• **THE PROBLEM**
Set out exactly, and with nothing added, the line containing "This screenshot has height=574, width=998." and every line after it through the final line of the data.

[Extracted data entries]
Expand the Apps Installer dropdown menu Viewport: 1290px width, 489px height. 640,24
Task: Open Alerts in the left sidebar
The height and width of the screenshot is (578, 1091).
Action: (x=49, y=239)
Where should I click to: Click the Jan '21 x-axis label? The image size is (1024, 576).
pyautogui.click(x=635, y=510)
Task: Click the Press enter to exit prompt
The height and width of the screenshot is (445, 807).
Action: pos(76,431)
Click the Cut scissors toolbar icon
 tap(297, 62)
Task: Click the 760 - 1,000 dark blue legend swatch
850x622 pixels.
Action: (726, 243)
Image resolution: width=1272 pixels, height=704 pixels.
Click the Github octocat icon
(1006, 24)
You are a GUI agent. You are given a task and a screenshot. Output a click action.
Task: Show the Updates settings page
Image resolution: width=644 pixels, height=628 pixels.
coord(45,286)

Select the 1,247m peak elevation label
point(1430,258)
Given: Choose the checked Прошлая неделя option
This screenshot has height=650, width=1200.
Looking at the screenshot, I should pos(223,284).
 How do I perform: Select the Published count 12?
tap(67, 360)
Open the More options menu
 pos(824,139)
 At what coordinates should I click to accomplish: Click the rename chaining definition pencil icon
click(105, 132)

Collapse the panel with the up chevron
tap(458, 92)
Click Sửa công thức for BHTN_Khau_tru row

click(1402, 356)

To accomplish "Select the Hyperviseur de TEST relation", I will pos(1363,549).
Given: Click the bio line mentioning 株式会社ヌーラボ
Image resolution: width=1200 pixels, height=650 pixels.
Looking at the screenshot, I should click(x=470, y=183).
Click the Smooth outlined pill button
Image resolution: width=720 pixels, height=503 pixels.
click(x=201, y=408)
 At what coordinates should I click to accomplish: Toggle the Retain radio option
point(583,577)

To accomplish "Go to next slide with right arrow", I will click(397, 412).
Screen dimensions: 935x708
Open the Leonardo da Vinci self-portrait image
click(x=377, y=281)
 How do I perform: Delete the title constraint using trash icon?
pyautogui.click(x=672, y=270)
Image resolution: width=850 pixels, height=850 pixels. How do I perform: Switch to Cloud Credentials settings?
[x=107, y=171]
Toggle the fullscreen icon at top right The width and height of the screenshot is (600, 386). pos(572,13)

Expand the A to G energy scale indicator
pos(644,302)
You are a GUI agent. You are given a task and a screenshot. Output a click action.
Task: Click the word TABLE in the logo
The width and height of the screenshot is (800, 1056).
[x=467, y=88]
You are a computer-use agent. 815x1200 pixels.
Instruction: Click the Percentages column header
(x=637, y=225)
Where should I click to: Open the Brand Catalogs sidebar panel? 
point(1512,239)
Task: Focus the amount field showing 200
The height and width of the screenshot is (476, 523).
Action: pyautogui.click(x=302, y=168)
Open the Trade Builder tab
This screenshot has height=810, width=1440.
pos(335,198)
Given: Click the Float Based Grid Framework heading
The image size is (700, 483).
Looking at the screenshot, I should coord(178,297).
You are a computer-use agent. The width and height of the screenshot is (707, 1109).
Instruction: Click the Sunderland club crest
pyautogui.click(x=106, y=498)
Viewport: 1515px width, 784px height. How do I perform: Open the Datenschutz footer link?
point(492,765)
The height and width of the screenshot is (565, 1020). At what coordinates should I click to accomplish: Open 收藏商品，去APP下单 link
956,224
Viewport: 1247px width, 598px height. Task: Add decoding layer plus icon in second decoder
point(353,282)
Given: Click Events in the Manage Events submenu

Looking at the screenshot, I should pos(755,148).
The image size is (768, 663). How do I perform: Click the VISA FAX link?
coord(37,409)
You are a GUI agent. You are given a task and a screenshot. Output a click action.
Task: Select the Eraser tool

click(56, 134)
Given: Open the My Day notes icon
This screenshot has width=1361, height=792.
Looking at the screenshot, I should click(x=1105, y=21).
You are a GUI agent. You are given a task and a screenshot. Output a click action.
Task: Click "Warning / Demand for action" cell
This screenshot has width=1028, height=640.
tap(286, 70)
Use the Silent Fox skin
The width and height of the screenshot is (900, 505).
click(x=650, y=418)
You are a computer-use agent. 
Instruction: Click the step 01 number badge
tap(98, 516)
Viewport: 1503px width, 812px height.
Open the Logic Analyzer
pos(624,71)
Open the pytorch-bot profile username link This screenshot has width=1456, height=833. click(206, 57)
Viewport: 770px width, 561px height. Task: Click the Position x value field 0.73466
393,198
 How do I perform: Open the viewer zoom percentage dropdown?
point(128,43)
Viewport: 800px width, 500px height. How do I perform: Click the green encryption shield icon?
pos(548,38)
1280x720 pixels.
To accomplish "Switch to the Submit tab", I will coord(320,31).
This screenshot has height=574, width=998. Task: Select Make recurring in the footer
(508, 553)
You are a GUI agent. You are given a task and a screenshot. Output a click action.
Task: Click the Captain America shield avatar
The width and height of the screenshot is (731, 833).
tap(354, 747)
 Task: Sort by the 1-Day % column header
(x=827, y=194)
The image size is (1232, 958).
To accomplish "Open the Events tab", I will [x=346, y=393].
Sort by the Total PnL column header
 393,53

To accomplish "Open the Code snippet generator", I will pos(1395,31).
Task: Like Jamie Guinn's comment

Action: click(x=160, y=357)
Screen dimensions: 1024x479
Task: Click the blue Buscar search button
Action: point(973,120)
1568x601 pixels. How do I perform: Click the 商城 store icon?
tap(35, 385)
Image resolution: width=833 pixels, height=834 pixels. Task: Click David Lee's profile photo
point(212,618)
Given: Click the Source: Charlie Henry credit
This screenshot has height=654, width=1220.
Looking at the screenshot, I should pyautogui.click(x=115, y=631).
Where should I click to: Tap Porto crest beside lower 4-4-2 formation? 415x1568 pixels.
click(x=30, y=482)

• **SOLVED EXERCISE**
This screenshot has height=574, width=998. Task: Select Make recurring in the footer
(508, 553)
You are a GUI agent. You are given a task and a screenshot. Output a click action.
Task: Click the Captain America shield avatar
The width and height of the screenshot is (731, 833).
tap(354, 747)
 Task: Sort by the 1-Day % column header
(x=827, y=194)
The image size is (1232, 958).
To accomplish "Open the Events tab", I will [x=346, y=393].
Sort by the Total PnL column header
 393,53

To accomplish "Open the Code snippet generator", I will pos(1395,31).
Task: Like Jamie Guinn's comment

Action: click(x=160, y=357)
Screen dimensions: 1024x479
Task: Click the blue Buscar search button
Action: point(973,120)
1568x601 pixels. How do I perform: Click the 商城 store icon?
tap(35, 385)
Image resolution: width=833 pixels, height=834 pixels. Task: Click David Lee's profile photo
point(212,618)
Given: Click the Source: Charlie Henry credit
This screenshot has height=654, width=1220.
Looking at the screenshot, I should pyautogui.click(x=115, y=631).
Where should I click to: Tap Porto crest beside lower 4-4-2 formation? 415x1568 pixels.
click(x=30, y=482)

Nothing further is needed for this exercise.